# EXERCISE
Condense the paragraph of the passage on shared meals that begins "There is a significant motif here" into a short bulleted list that keeps its main facts.

====== SOURCE EXTRACT

People must eat, and every single thing we eat was once a living entity as plant or animal.  So there is always this built-in truth that for us to eat and live, something else must be sacrificed.  It is interesting that Jesus started his ministry not with fortifying food, but a fast.  In Matthew 4 Jesus fasts forty days in the wilderness.  Now, a forty-day fast will leave most humans at death’s door, famished, literally starving.  How fitting that Satan’s first tempting volley is to entice Jesus to eat bread.  While it feels both farcical and predictable that Satan would dare tempt the Bread of Life with earthly bread, we must remember that Satan knew that Jesus was both man and God, and appealed here to Jesus’ human need to eat. But, Jesus responds, “It is written: ‘Man does not live on bread alone, but on every word that comes from the mouth of God.’” (Matthew 4:4)[1]

There is a significant motif here that must not be missed.  Where do Christians come together, on a regular basis to be nourished, satisfied, and sustained?  It is at the Table.[2]  At this Table, we eat the bread that is Christ’s body, and drink the cup that is his blood.  Someone has died so we might live.  It is a central Christian practice for believers to share this meal, as it confirms and affirms our identity as God’s people living out our faith in a family of believers. In the early Church, Paul puts it this way: “The cup of blessing that we bless, is it not a sharing in the blood of Christ? The bread that we break, is it not a sharing in the body of Christ?” (1 Corinthians 10:16 NRSV).  Paul emphasizes the shared nature of Communion.  In a way, it is the family meal for the people of God.

In our sacred meals at church, we live out, again through shared practice, the saving grace of Jesus Christ.  Side by side around this sacred Table we are invited in our hunger to partake, in our wounded-ness to be healed, and in our loneliness to be a welcome part of the Body.  As one Body we look inward to Christ the Word, remember who he is, the sacrifice he became, and the grace with which he’s invited us, and we eat together. As we leave this Table, still side-by-side, we are forgiven, fed, and fortified to look outward beyond the Table, our eyes opened to see Christ in one another, and to take his gospel to a hungry, wounded, and lonely world.  Our shared meal at the Table “is specifically an act by which we are enabled to discern the world, to see and respond in a manner that is consistent with the reign of God.  Our vision for the world is renewed and we are oriented with the will and purposes of God…[it is this] Supper [that should] foster a capacity to see and act with courage, integrity, love, and justice in the world…”[3]

In a curious way, this suggests what should also happen at home. We meet around the common family table to be fed, a shared meal for our physical body, as well as sustenance for our social and familial needs to connect, and also, because for Christian families, to share God’s Word, that is, Christ the Bread of Life, is to grow together as a family in intimacy with God.  This is the true ‘tie that binds’ and strengthens us two and three times a day to do God’s work in a hurting world.  So, in daily meals at home and common meals at church we practice all that it means to consume both our daily bread and God’s Word in one another’s company.  In return, we benefit from all the shared meal has to offer-a safe place to BE- to belong, be heard, be nourished, be affirmed, be forgiven, and be taught.

============
====== DATASET EXTRACT

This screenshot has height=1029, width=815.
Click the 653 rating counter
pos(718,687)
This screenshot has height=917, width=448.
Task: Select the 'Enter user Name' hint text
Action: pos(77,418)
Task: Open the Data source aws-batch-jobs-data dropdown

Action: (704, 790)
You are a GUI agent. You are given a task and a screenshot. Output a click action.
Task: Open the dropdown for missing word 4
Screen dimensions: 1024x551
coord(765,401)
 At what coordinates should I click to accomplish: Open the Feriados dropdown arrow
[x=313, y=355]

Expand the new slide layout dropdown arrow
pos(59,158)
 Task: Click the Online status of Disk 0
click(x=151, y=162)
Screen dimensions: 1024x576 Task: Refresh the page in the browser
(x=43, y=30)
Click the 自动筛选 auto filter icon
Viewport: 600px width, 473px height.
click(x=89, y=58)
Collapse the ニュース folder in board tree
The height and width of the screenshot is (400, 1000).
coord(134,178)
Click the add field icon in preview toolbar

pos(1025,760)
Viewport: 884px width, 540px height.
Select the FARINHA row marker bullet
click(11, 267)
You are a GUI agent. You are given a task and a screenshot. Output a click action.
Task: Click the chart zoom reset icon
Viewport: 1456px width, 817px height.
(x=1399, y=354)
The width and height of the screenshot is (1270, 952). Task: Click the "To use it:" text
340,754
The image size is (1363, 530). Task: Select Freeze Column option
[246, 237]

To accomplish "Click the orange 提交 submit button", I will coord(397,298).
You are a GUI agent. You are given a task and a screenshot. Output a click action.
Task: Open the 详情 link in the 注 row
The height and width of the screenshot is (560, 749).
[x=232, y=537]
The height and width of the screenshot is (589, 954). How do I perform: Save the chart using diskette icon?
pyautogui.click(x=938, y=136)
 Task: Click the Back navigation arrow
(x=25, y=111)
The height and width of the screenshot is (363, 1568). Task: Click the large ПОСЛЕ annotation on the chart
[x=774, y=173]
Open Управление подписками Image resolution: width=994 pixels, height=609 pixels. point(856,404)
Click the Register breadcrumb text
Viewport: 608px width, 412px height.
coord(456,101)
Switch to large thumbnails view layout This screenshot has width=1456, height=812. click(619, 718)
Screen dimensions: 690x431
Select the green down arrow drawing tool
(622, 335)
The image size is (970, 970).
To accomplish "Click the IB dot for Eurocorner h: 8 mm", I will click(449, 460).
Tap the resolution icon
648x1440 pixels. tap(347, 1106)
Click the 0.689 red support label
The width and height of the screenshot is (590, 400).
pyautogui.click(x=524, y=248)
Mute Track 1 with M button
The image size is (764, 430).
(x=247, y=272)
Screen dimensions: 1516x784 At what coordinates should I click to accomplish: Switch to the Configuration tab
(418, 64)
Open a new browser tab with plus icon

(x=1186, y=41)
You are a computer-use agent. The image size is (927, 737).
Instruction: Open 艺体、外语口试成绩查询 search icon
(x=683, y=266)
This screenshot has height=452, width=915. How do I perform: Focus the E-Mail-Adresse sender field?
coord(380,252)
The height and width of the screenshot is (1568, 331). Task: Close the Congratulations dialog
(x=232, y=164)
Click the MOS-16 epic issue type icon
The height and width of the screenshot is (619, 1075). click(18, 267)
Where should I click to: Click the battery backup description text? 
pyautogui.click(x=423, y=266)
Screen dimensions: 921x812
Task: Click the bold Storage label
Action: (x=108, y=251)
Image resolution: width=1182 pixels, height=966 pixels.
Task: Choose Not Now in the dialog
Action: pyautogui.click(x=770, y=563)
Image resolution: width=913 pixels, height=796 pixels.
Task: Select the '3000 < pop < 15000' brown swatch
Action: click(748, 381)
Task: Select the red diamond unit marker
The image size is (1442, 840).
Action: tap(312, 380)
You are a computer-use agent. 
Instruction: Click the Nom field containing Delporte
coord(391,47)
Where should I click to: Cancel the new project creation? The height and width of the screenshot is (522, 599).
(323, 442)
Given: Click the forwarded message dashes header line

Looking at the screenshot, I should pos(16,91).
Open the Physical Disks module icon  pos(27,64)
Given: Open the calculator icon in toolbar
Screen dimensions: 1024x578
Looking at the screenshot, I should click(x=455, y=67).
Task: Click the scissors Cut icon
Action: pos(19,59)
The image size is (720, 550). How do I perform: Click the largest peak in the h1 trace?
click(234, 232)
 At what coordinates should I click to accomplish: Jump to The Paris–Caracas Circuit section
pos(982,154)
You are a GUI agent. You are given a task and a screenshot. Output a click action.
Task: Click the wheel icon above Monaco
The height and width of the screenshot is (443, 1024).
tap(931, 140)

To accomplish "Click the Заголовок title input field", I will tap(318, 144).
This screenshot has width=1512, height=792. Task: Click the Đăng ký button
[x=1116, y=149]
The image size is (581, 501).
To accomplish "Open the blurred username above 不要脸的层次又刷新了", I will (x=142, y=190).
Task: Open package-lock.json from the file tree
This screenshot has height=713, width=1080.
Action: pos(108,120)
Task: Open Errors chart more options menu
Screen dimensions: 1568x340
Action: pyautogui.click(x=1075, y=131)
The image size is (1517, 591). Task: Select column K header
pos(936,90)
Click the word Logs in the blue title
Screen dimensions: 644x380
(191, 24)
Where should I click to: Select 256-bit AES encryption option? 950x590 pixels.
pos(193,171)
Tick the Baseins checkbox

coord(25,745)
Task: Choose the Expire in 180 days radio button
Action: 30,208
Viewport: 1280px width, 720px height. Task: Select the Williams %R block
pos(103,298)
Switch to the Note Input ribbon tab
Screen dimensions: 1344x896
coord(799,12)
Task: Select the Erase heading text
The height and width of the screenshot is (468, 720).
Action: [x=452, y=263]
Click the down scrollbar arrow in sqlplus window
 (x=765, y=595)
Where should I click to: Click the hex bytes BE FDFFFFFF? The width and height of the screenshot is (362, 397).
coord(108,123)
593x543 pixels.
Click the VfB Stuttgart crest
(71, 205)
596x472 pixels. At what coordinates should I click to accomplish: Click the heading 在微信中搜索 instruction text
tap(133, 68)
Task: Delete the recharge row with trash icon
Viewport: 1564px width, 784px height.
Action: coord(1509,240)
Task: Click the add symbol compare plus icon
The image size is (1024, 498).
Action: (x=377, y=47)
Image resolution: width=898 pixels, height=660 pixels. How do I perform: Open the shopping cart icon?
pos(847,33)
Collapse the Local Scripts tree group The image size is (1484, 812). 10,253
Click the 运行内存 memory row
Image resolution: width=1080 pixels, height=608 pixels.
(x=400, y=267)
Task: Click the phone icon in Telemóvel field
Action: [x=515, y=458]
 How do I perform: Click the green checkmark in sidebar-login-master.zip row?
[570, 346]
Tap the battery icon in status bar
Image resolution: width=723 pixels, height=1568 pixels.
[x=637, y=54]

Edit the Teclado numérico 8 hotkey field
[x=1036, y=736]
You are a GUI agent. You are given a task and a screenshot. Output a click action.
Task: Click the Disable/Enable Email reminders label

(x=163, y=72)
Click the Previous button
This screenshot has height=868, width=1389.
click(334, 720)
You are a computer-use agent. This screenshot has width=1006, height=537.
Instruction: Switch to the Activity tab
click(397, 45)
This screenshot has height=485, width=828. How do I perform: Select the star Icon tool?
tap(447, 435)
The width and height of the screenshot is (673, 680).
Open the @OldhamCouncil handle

============

# COMPLETED EXERCISE
- Christians regularly come together at the Table to be nourished, satisfied, and sustained.
- There they eat the bread that is Christ's body and drink the cup that is his blood; someone has died so that they might live.
- Sharing this meal is a central Christian practice that confirms and affirms believers' identity as God's people living out their faith in a family of believers.
- In 1 Corinthians 10:16, Paul asks whether the cup and the bread are not a sharing in Christ's blood and body, emphasizing the shared nature of Communion.
- In a way, Communion is the family meal for the people of God.